● WHAT YOU ARE ASKED TO DO
Retype exactly what runs from the first line of the data to the line with "Click the dark navigation menu bar in preview", keeping both of those lines and skipping pictures.

[Collected data]

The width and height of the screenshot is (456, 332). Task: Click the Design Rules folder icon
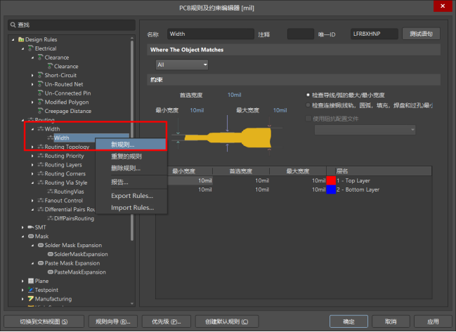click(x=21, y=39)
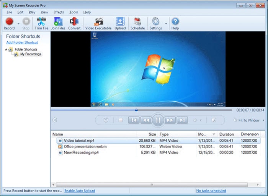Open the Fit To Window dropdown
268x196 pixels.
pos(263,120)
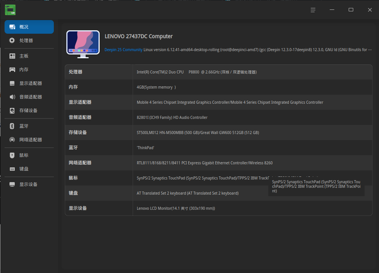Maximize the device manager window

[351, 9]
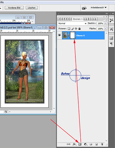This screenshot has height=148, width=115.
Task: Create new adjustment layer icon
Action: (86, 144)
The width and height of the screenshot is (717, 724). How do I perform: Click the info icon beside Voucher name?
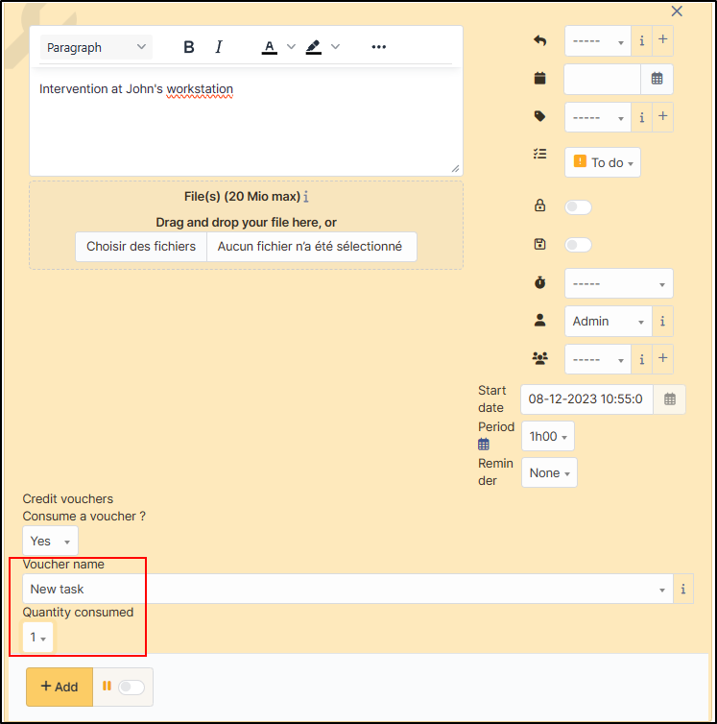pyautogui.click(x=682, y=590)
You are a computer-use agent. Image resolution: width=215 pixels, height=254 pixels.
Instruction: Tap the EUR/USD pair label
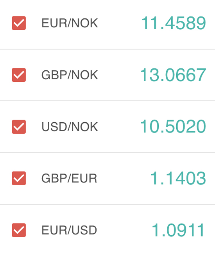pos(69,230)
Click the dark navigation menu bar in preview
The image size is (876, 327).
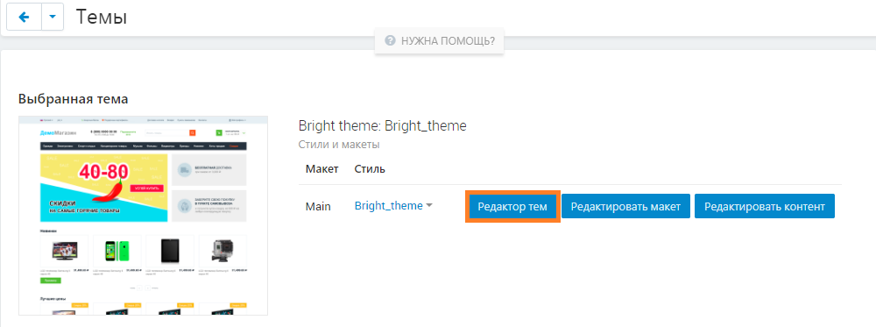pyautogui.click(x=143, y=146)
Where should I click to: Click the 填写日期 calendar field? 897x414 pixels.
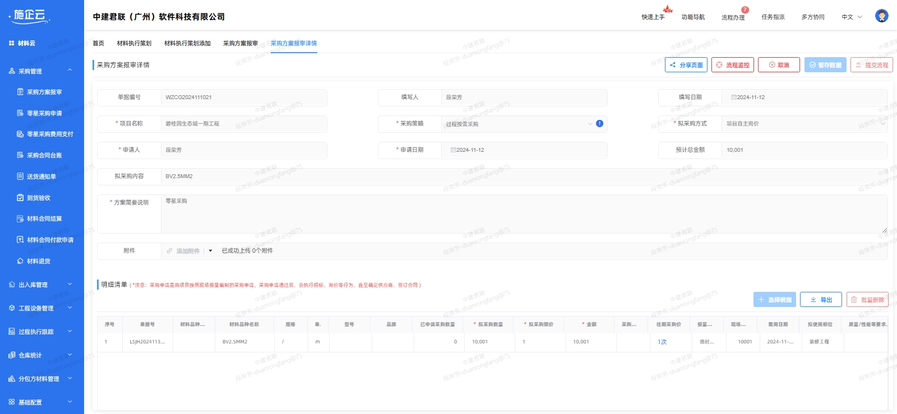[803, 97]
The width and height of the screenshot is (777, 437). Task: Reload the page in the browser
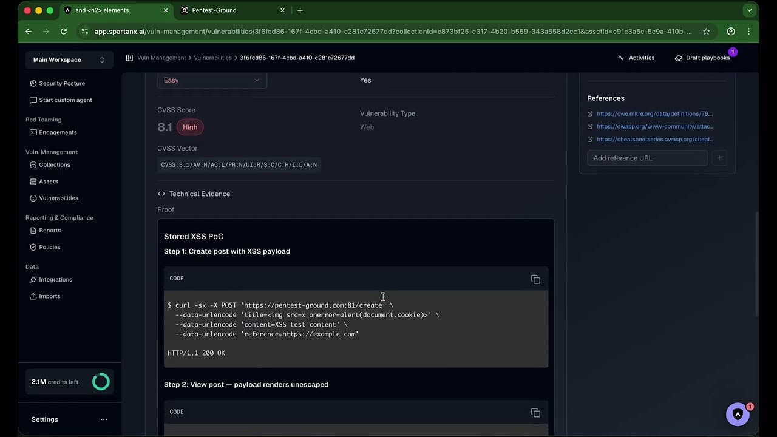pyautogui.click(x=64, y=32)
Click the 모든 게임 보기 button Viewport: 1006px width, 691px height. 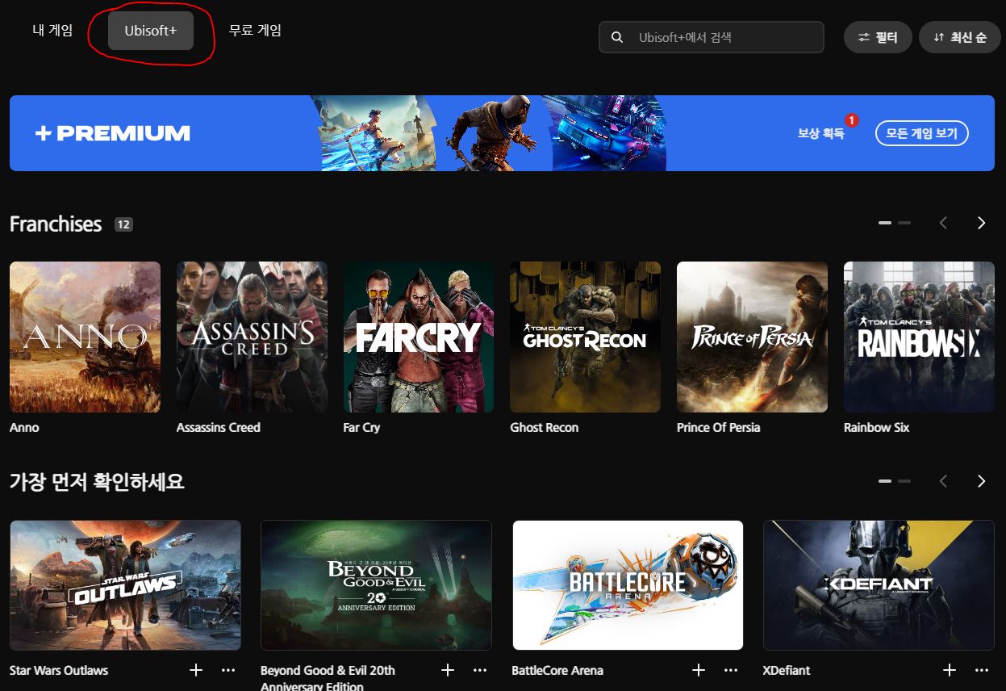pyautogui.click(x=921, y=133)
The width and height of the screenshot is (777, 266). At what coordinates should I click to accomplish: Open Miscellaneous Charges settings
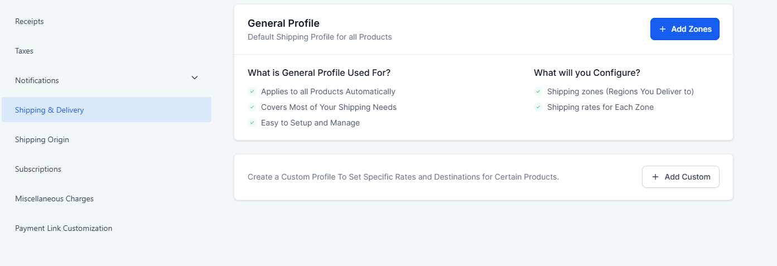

● FINISHED EXERCISE
The width and height of the screenshot is (456, 332). Task: Click the Design Rules folder icon
click(x=21, y=39)
Open the Fit To Window dropdown
268x196 pixels.
pos(263,120)
Maximize the device manager window

[351, 9]
This screenshot has height=148, width=115.
Task: Create new adjustment layer icon
Action: (86, 144)
The width and height of the screenshot is (717, 724). How do I perform: Click the info icon beside Voucher name?
pyautogui.click(x=682, y=590)
You are a computer-use agent. Image resolution: width=215 pixels, height=254 pixels.
Instruction: Tap the EUR/USD pair label
pos(69,230)
Click the dark navigation menu bar in preview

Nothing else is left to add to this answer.